Mischief managed: ‘Harry Potter’ and friends graduate Hogwarts

Ralph Fiennes as Lord Voldemort and Matthew Lewis as Neville Longbottom in Warner Bros. Pictures’ fantasy adventure “Harry Potter and The Deathly Hallows – Part 2.”

Additional reporting by Mike Arrison

Overseen with a careful eye by the untouchable author J.K. Rowling, the 10-year legacy which Warner Bros. Pictures has spent the last decade constructing draws to a close July 15, as the last film in the Harry Potter series, “Harry Potter and the Deathly Hallows: Part 2,” is released throughout the U.S.

In the final installment of what is likely to become the most successful film franchise in history, the second half of the “Deathly Hallows” film is expected to surpass the $1 billion mark in box office numbers, after the monumental success of “Deathly Hallows: Part 1,” which grossed $950 million. Perceived by many, ourselves included, to be the most enjoyable of all previous films, “Part 1” corrected the collection of mistakes made by its predecessors: tricking the awkward mumblings of the infamous trio (Daniel Radcliffe, Rupert Grint and Emma Watson) into great comedic moments and carrying over the darker, more mature and refined cinematic style and content of the films, which Yates introduced when he first took the reins with “Order of the Phoenix.”

The screening we viewed was in 3D, and although we were saddened upon receiving a typical pair of 3D lenses instead of Harry’s signature glasses, this was the first film either of us had ever seen which we felt used the optical enhancement correctly. Our reactions to the final film were incredibly balanced, as we left the theater Tuesday night feeling equal parts disappointment and ecstatic relief at various scenes and plot points.

Picking up right where “Part 1” left off – and with a short, gracefully done recap – the beginning scenes, which take place in Shell Cottage, are a perfect extension of the previous movie. As both parts one and two were filmed over the same duration of time, it was no surprise that Harry’s dialogues with Ollivander and Griphook were elegantly paced, scripted and overall quite well done. The same can absolutely be said for the trio’s break-in to Gringotts, which highlights the acting abilities of Helena Bonham-Carter, who does a phenomenally hilarious job portraying Hermione pretending to be Bonham-Carter’s character, Bellatrix Lestrange.
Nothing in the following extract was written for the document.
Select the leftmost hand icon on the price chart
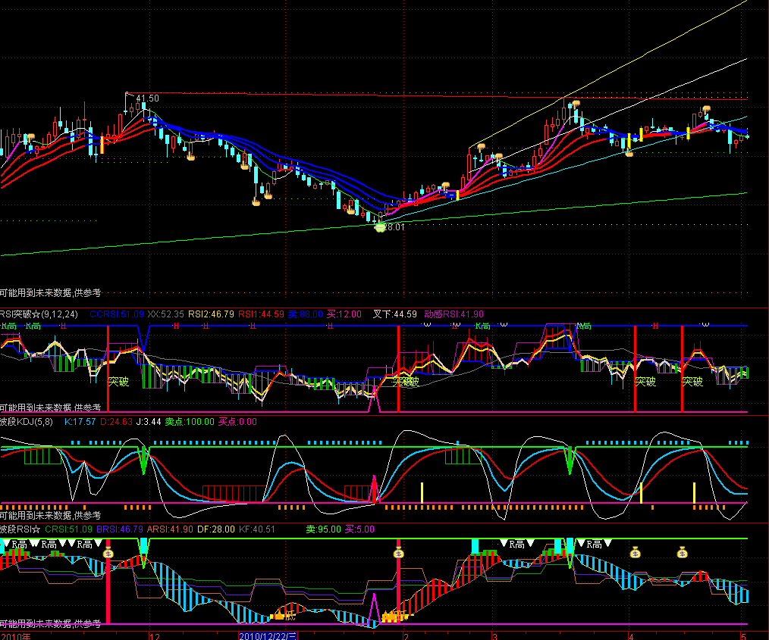Screen dimensions: 769x640 coord(31,138)
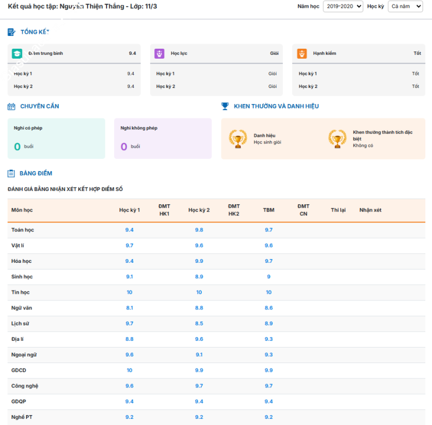The width and height of the screenshot is (432, 425).
Task: Select the Ngữ văn subject row
Action: [x=17, y=308]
Interestingly enough, I (Jess) felt that their time spent underground below Diagon Alley was nowhere near as tense and exhilarating as Rowling’s passage in the book, but we have long since grown accustomed to the films’ bland glossing over of Rowling’s infinite number of exceptionally intricate and emotionally charged scenes.

At 130 minutes, “Deathly Hallows: Part 2” is the shortest in the series, and contrasts blaringly with the prior seven films. Whereas its precursors notoriously cut out large chunks and beloved scenes from the books, choking down as much content as possible – while simultaneously wasting time with unnecessary nature-filled transitions and poor edits – “Part 2” reveled in the simplicity of its storyline.

Strangely, this also means a great contrast between the last two hours of film and the last few chapters of “Harry Potter,” where Rowling set in motion an avalanche of spilled secrets and withheld information during the trio’s final published hours. Steve Kloves’ screenplay spouts its fair share of concealed material, but his unveiling is a drizzle compared to Rowling’s sudden and submersing downpour.

The battle in its entirety left us feeling slighted: the official trailers certainly seemed to exhaust a majority of the film’s most compelling, apocalyptic images. Although the final films made a point to up their MPAA ratings to PG-13 for a more mature audience, the pressing number of casualties and true peril of Rowling’s inevitably monumental battle seemed stunted. Where “Part 2” relished was in its celebration of individual characters. The “Potter” production team appeared to have a firm understanding of who the more dedicated fans wanted to be given moments of glorification. Through both comedic relief as well as badass moments, rest assured that all calibers of characters, from Neville Longbottom and Molly Weasley to Argus Filch, will not disappoint.

The decisions in book-to-movie adaption made by Kloves and Yates in “Deathly Hallows: Part 2” were intriguing. As the darkest of all tales, relentless in its pacing and combat, they stayed true to the story in dialogue, but took a confident nosedive away from Rowling’s final action sequences, truly branding the film as their own work of art. Iconic moments from “Deathly Hallows” play out in new locations; and some, under new circumstances. Though slightly surprising, a resulting unanimous opinion of these changes seems unlikely: “Part 2”s turn of events will please some audiences, and vex others. Fortunately, all remain very well done and are worked seamlessly into the sequence of the film.

Though we believed “Deathly Hallows: Part 1” was by far the best example of the talent of the actors involved, the relentless action of “Part 2” leaves little time to appreciate some spectacular performances by the trio, as well as Maggie Smith (as Professor Minerva McGonagall) and Alan Rickman (as professor Severus Snape). However, the characters themselves give an immaculate amount of heart to the film, amplified by the much-loved, recurring musical composition by Alexandre Desplat.

Although the film takes many liberties in the telling of the final chapter of this epic saga, ultimately we feel that it serves as a satisfying ending to a franchise wrought with a mix of both magical wonderment and disappointment. Ultimately, we must offer the sincerest of all thank yous to the cast and crew of “Harry Potter,” specifically Daniel, Rupert and Emma, for bringing our childhood stories to life in a way none other could.